What is being asked: Render the data below as a Markdown table with the columns "No." and "Line": number each line in order, skip any blank lines, and leave out the pictures.

Data entries:
— START —

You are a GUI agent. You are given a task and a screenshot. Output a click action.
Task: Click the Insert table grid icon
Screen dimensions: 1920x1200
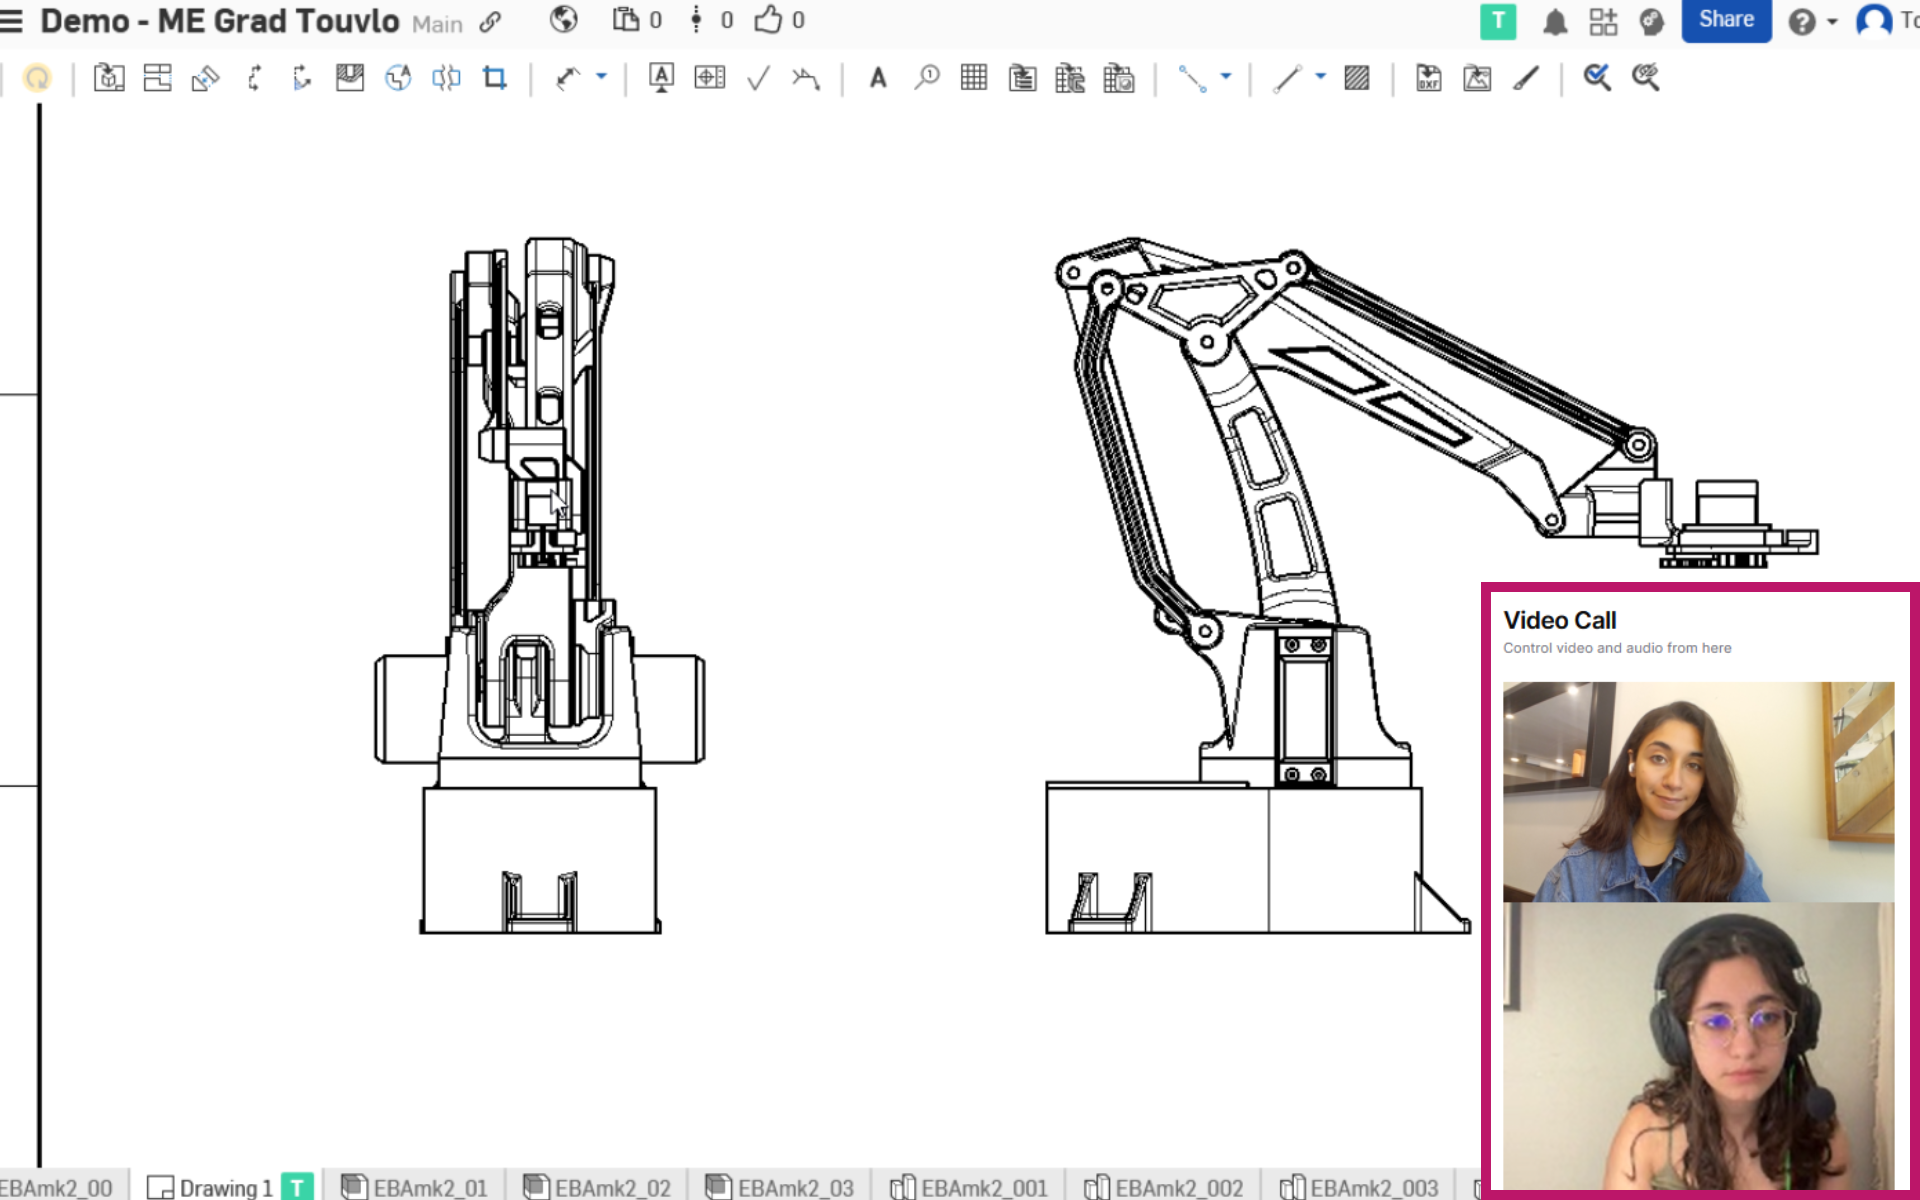click(x=973, y=78)
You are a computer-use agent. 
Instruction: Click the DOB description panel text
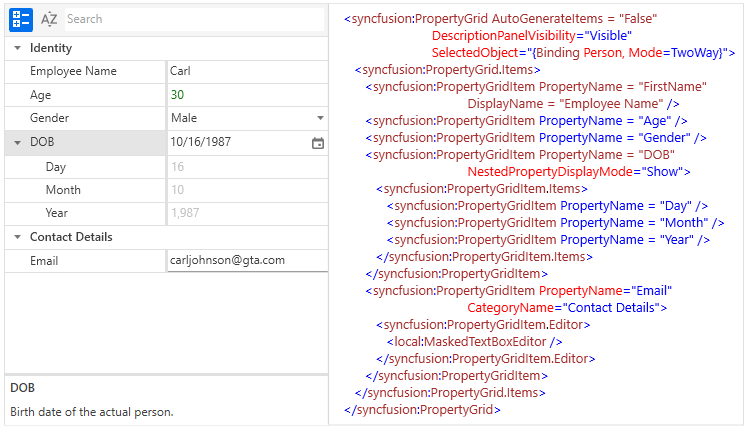click(x=92, y=411)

— END —

Solution:
| No. | Line |
|---|---|
| 1 | You are a GUI agent. You are given a task and a screenshot. Output a click action. |
| 2 | Task: Click the Insert table grid icon |
| 3 | Screen dimensions: 1920x1200 |
| 4 | click(x=973, y=78) |
| 5 | You are a computer-use agent.  |
| 6 | Instruction: Click the DOB description panel text |
| 7 | click(x=92, y=411) |